Thursday, April 23rd, 2009
Learn to keep glass half full
By Margie Wuebker
NEW BREMEN - Jamey French, director of development and marketing for State of the Heart Hospice, believes there is no such thing as a bad day.
"Every day has perfect moments and imperfect moments," the Greenville man told guests attending the ninth annual staff appreciation luncheon hosted Wednesday by the Southwestern Auglaize County Chamber of Commerce. "You have to decide which ones to focus on and which to overlook."
French explained his "perfect day" - walking hand-in-hand with his wife Molly along a moon-swept Cancun beach on New Year's Eve.

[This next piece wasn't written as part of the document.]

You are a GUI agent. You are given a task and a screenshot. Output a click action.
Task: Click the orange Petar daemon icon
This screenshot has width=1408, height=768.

It really didn't matter that he had spilled coffee over his expensive white, "touristy" shirt or that they had engaged in an earlier squabble.
His philosophy regarding no bad days was tested four years, four months and two days later as his wife hovered tenuously between life and death with a strep infection of the blood and adult respiratory distress syndrome. Specialists pegged her chances of living as slim to none.
"The doctors told me the 5 percent chance of survival was due to Molly's young age and a previous history of good health," French said. "Five percent is not much but it is enough to keep you from giving up."
A friend, who works as a respiratory therapist at the University of Michigan Medical Center, encouraged French to fly her to the medical center where specialists successfully treated similar cases with a poor prognosis. Her condition steadily improved but more surprises lay ahead.
French learned on Good Friday in 2008 that his wife, an elementary teacher in the Greenville City Schools, required surgery. Doctors amputated both her legs and two fingers related to dangerous complications stemming from a lack of sufficient oxygen. She didn't flinch, summing up her options with a well known line from the movie "Shawshank Redemption" - "You have to get busy living or you have to get busy dying."
Molly came home two months later and took her first tentative steps on prosthetic legs two months after that.
French wondered at times how they would face the future with mountains of medical bills until he overhead her telephone conversation with a friend. It seemed as if she was speaking directly to him.
"Tammy, I've yet to have a bad day," she told the woman on the other end. "I've only had bad moments."
Those words echoed through his mind bringing him to a new realization.
"Every day we have perfect moments and imperfect moments," he said. "It is up to each one of us to determine which ones to focus on."
Following the program, Molly told The Daily Standard the experience that brought her to the brink of death taught her a valuable lesson.
"Don't take anything for granted," she said. "Being able to wake up in the morning, to breathe without assistance and to walk where I need to go are the greatest gifts. I shouldn't be here but I am. There are no bad days, only good ones filled with wonderful opportunities."